» What is asked: Continue the forum thread about the missing Plants vs Zombies 2 save file from its last post.

» Source extract:

____________

# (Plants vs Zombies 2) Can't find pp.dat



## ShadowStone (Oct 17, 2018)

You might have seen a similar topic posted to the iPhone and iPod Touch forum but that forum is inactive so I decided to post here since it's active, here's the link to the old topic if you want to reply on it: https://gbatemp.net/threads/how-to-backup-plants-vs-zombies-2-progress-to-pc.517667/

Ok so I have completed the game Plants vs Zombies 2 on my old iPad 2 I used to use for gaming recently, and I wanted to move the save data file, pp.dat to PC so I can play it in Bleustacks. It's possible to move the iOS version's data to the Android version as they have the same file system and someone I met online did it as well.

I used iExplorer to move the files to PC except in the files there was no pp.dat file. Only got other files and no "No_Backup" folder where it is located. Please help me if you can.

Anyone?

Looks like no one will help me  please help me I really need to do this before my iPad 2 stops working forever.

Please reply, please?

How rude, no one will reply that's a shame...


----------



## r5xscn (Oct 18, 2018)

I would check the save file with ifunbox or something and compare it with Android's. Try to backup the save data on Android with Titanium Backup or something and compare it with iOS data. It seems no one has the same problem as yours, hence no reply. You might have a better chance posting this on the proper subreddit for this thing.

____________

» Supplied data:
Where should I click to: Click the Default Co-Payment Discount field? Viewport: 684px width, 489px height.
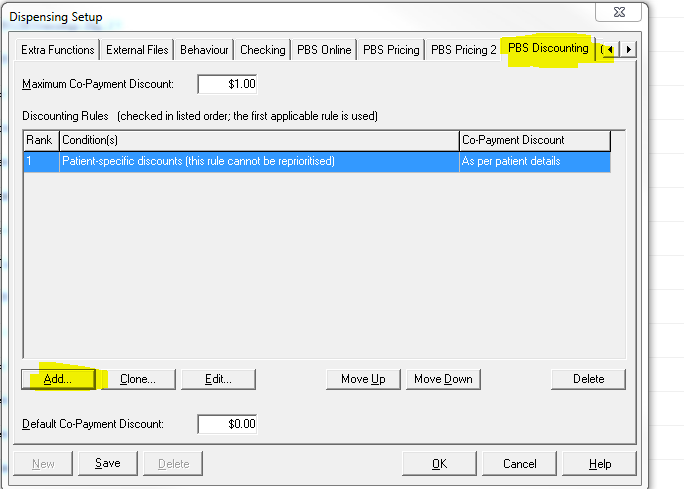228,424
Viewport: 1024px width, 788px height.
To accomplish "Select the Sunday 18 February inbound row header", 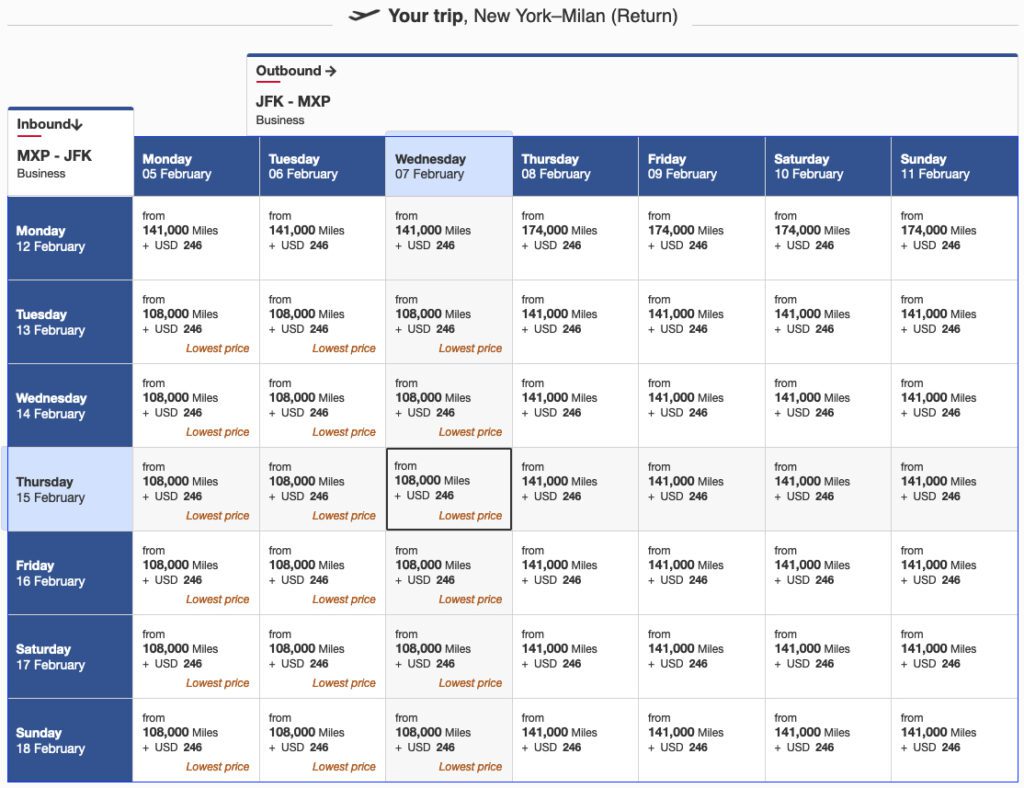I will coord(70,740).
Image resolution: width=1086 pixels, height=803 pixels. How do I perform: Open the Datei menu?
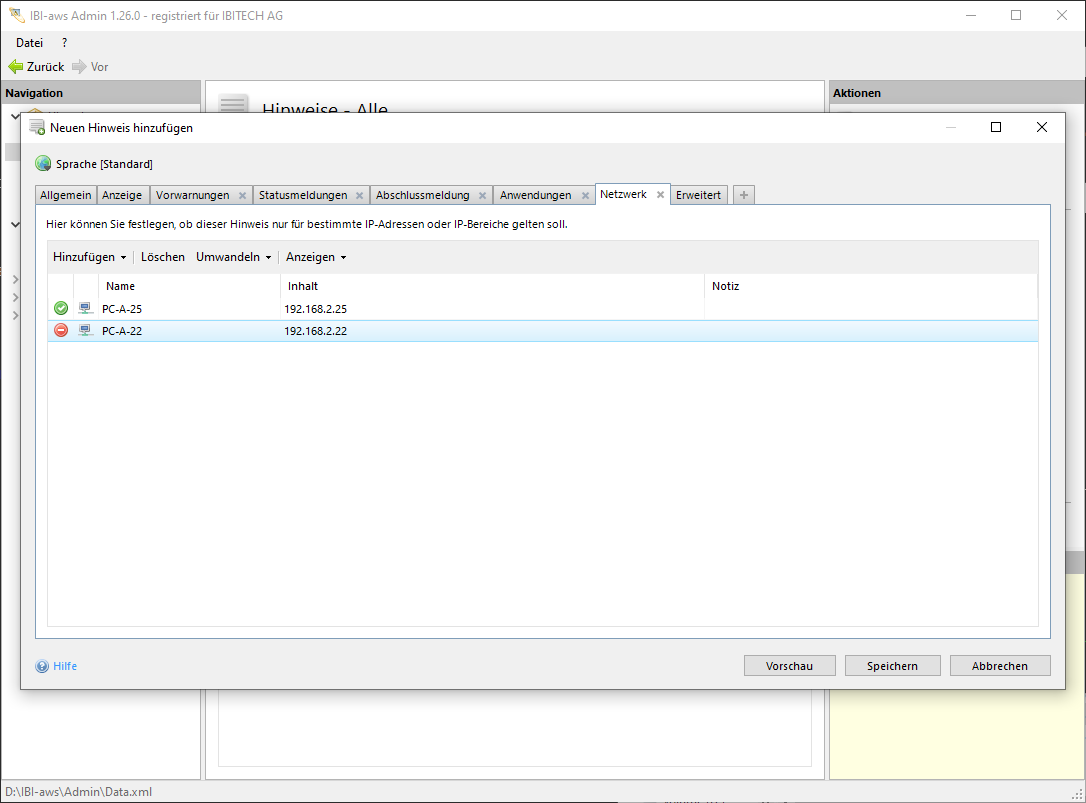point(30,43)
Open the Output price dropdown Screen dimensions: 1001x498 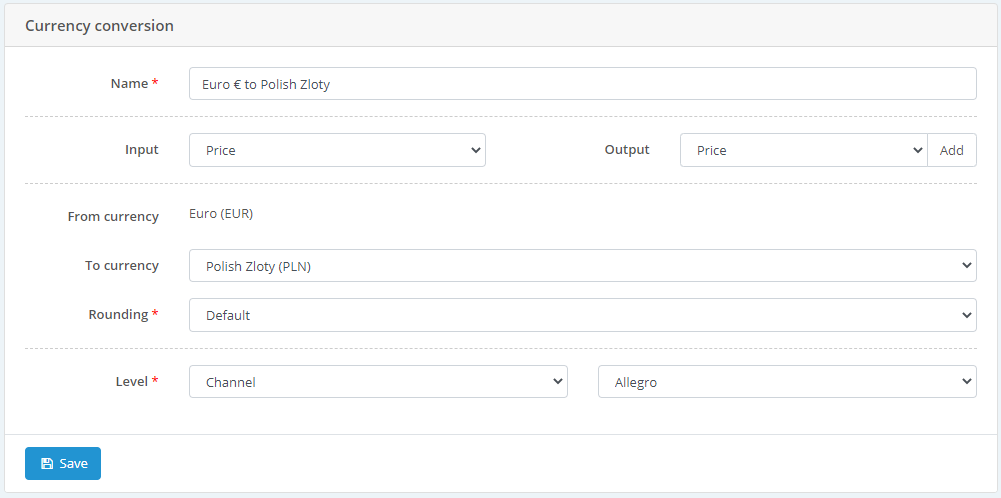click(803, 150)
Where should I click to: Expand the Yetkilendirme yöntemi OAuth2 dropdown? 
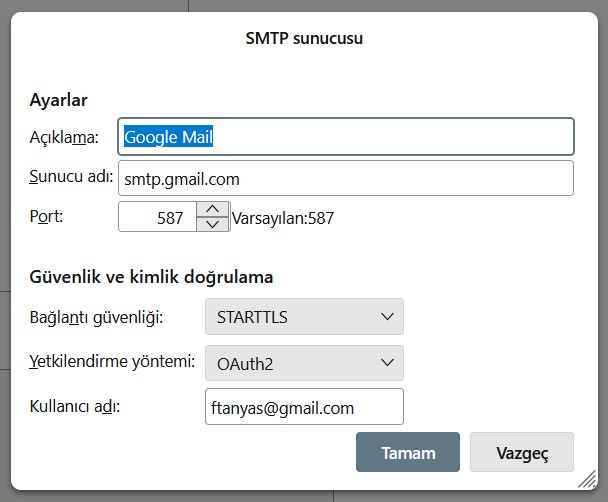click(304, 364)
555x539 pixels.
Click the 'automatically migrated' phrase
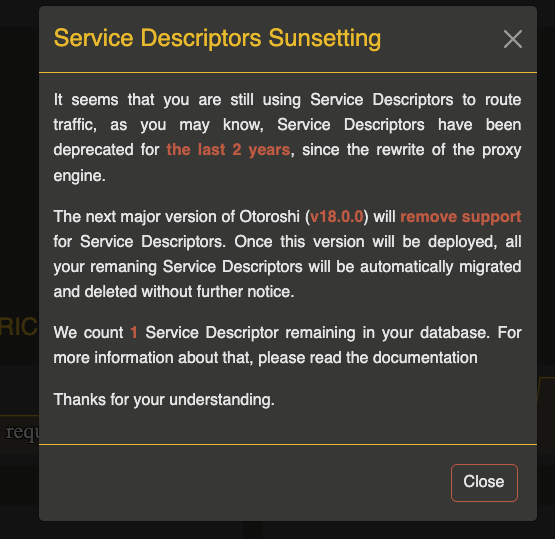tap(441, 266)
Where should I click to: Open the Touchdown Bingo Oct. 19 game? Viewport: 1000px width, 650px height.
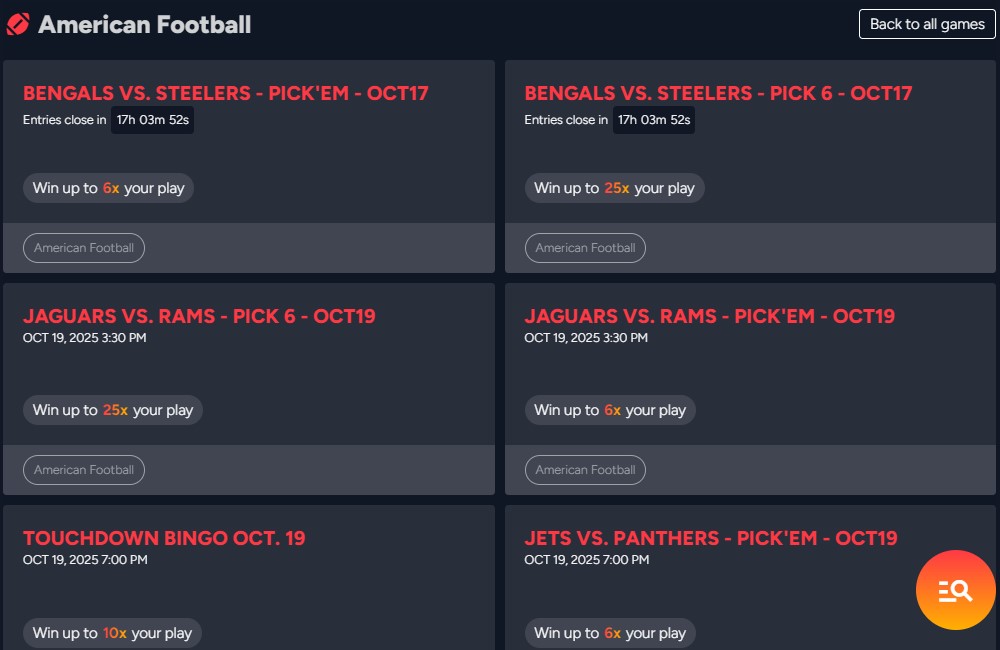coord(164,537)
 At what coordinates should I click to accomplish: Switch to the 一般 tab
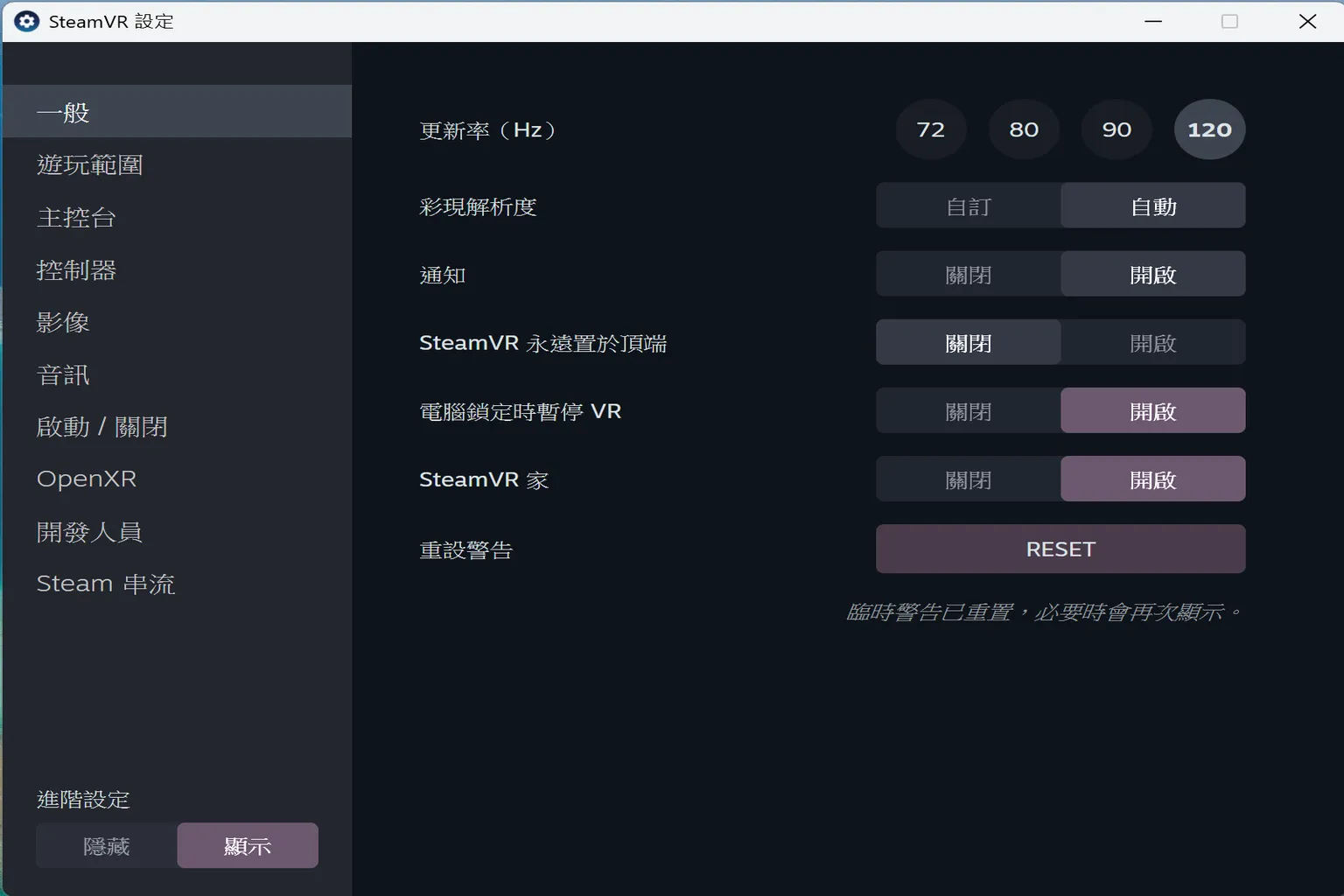61,112
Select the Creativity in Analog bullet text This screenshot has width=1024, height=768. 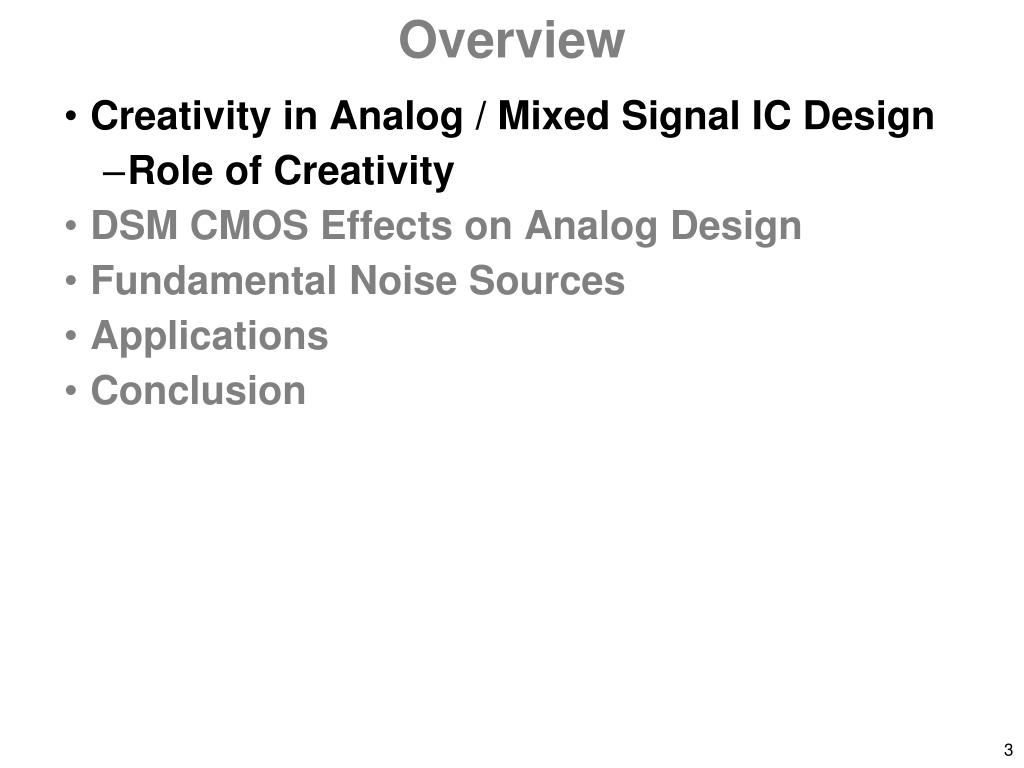(512, 116)
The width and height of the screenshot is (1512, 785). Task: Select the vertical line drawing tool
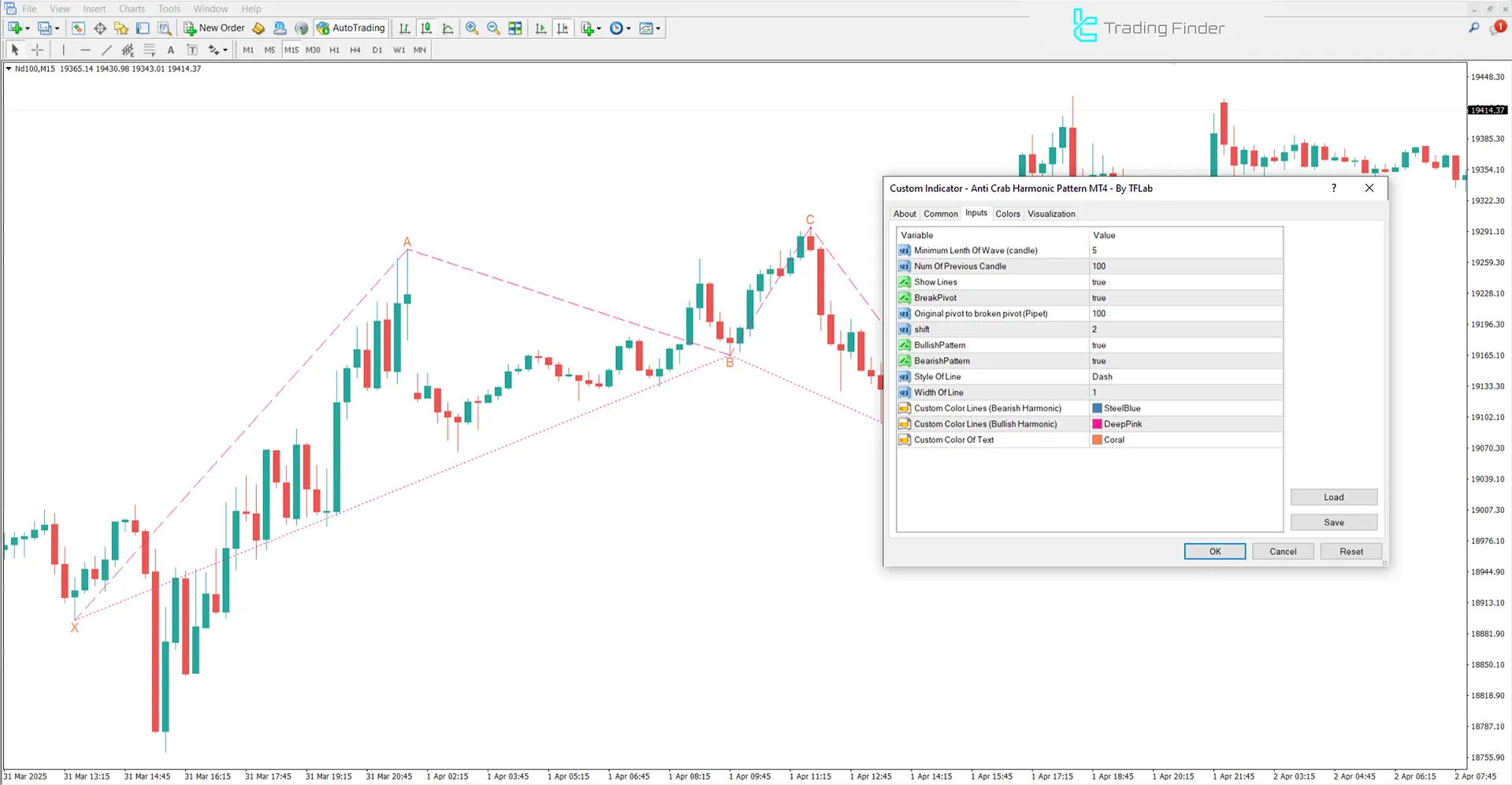click(x=63, y=50)
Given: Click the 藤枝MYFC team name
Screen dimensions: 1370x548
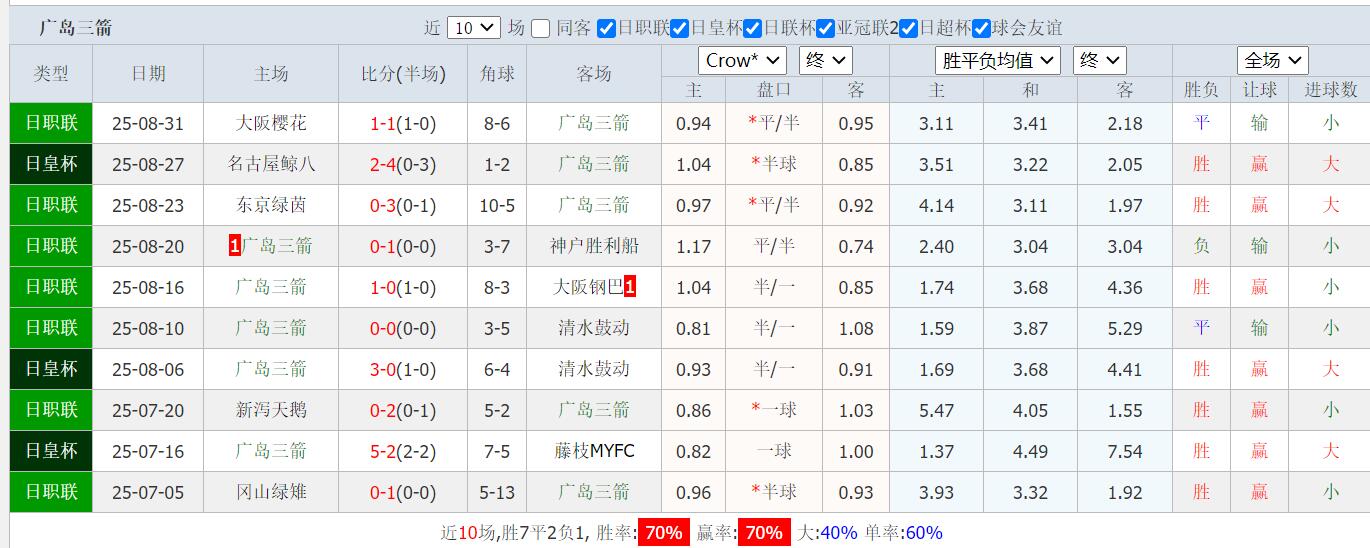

____________

» Response below:
----------



## BORTZ (Oct 18, 2018)

Bumping posts is against the rules here. If someone has information to help you, they will post. If not, they wont.


----------



## ShadowStone (Oct 20, 2018)

r5xscn said:


> I would check the save file with ifunbox or something and compare it with Android's. Try to backup the save data on Android with Titanium Backup or something and compare it with iOS data. It seems no one has the same problem as yours, hence no reply. You might have a better chance posting this on the proper subreddit for this thing.


I did find something that could help transfer iOS data to Bluestacks which is this: https://www.reddit.com/r/PlantsVSZo..._for_syncing_between_ios_and_android_root_is/ I will test this out later when I get time


----------



## ShadowStone (Oct 21, 2018)

Ok so in the instructions it said to use a file explorer in Bluestacks and find the xml file it asks me to find, I went to check Android>Data>PvZ2 folder, and the PvZ 2 folder wasn't there. However in Android>OBB the folder was there but only the OBB file. So I'm kinda stuck now.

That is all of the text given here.